Opinion: Resisting the LGBT Taliban, and Other Branding Adventures
Reality turned upside down, in three acts

I suppose you hadn’t heard that, through a savvy mix of cutting-edge messaging, compelling content, and brand-building best practices, up has been successfully relaunched as down?
1. Ricky Diaz is a spokesman for Governor Pat McCrory. Yesterday, Diaz Tweeted a link to a National Journal story about the lawyer who is the partner of another lawyer who represents Trump University hosting a fundraiser in Washington, D.C., for Roy Cooper. Scandalous! “Can’t make this up,” Diaz commented, suggesting that this nefarious fundraiser somehow demonstrates a level of seediness greater than McCrory’s own vow to support Trump. Or something.

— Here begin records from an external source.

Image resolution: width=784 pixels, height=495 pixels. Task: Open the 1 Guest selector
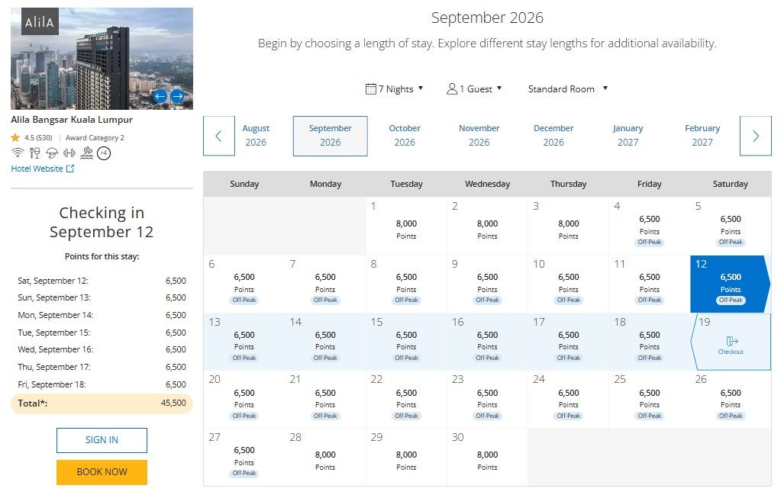(x=474, y=88)
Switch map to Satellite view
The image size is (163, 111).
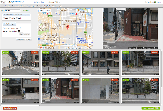[x=48, y=11]
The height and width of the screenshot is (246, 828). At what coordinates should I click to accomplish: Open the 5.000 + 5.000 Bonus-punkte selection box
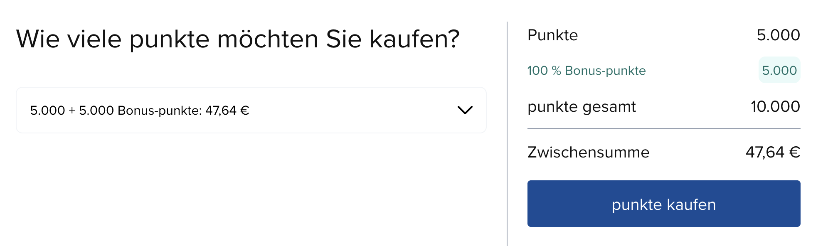(x=251, y=110)
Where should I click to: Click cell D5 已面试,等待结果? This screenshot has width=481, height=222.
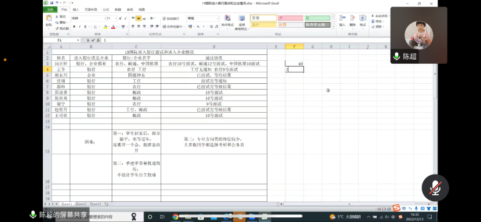(214, 75)
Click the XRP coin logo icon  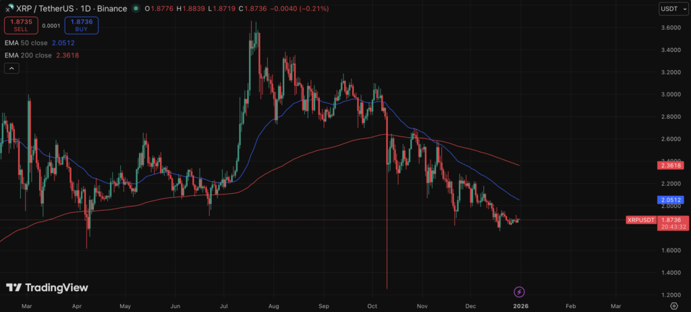pos(9,9)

2. N.C. Rep. Dan Bishop’s co-sponsorship, and subsequent defense, of House Bill 2 stems from his fear of God rather than man, according to some emails to and from Bishop that the Charlotte Business Journal obtained. Also—despite the horrific persecution he has endured from people who have done things such as send him emails—Bishop is standing firm, an eager-beaver second lieutenant in the Army of the Lord, manning the barricades against the advance of Radical Gay:
A thank-you from a constituent instructed Bishop and his allies not to “cave in to the Politically Correct Taliban! Y’all should have all of the sane states to coordinate and pass these bills on the same day so one state does not have to stand up to these pompous asses alone.”
In reply, Bishop wrote, “I LOVE that idea. Taliban. Love that too. Not giving up. Ever.” A separate exchange with another supporter included a declaration by the lawmaker that “the LGBT movement jeopardizes freedom.”

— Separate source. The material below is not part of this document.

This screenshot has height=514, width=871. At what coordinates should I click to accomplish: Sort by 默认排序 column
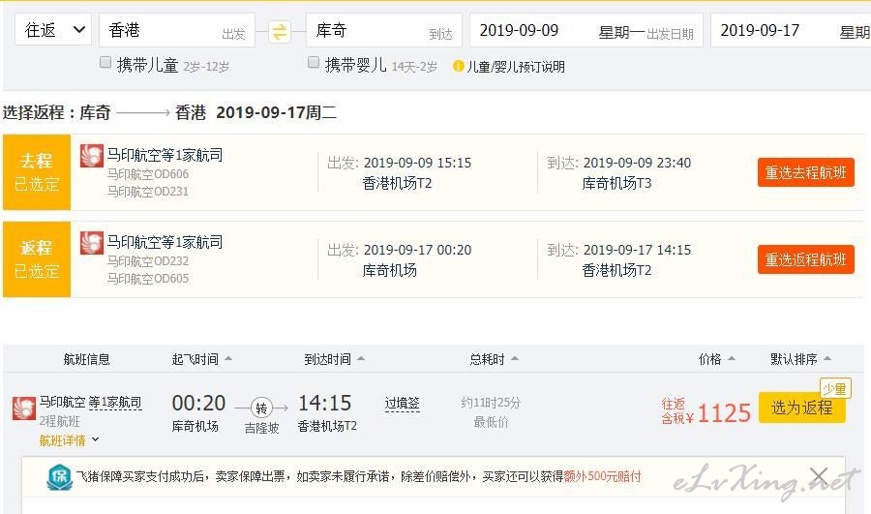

Someone, anyone, please free us from the iron grip of the LGBT Taliban, they who force us to attend Cher concerts under threat of death! We will welcome you as liberators!

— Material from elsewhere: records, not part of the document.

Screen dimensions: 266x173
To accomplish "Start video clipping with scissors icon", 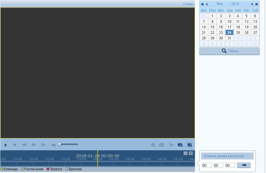I will (x=171, y=145).
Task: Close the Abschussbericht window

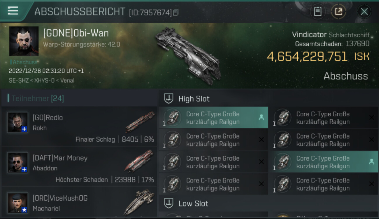Action: [364, 12]
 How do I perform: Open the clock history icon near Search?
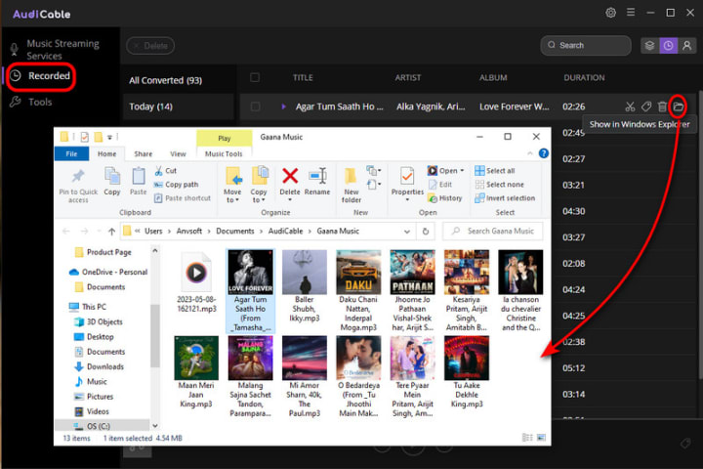tap(668, 45)
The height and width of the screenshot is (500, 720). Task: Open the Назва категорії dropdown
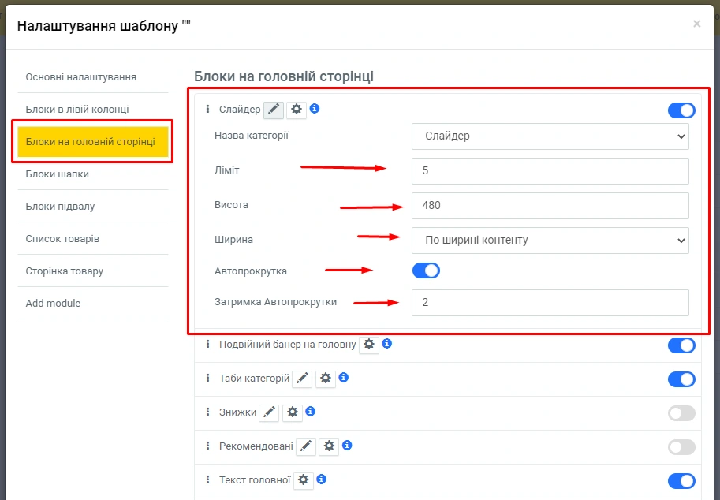tap(550, 136)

3. I wrote something recently, probably this, that induced a Raleigh-based Republican operative named Mark Lisella to try to educate me via Twitter. He passed on a few articles, such as this one from the John Locke Foundation’s Carolina Journal, that seek to demonstrate that tax cuts are good because when you cut people’s taxes, they pay less in taxes.
This, see, invalidates my view, which is that when you cut people’s taxes, they pay less in taxes, and so needed public services crumble, and people needlessly suffer and die as a consequence. I can see clearly now. The brain is gone.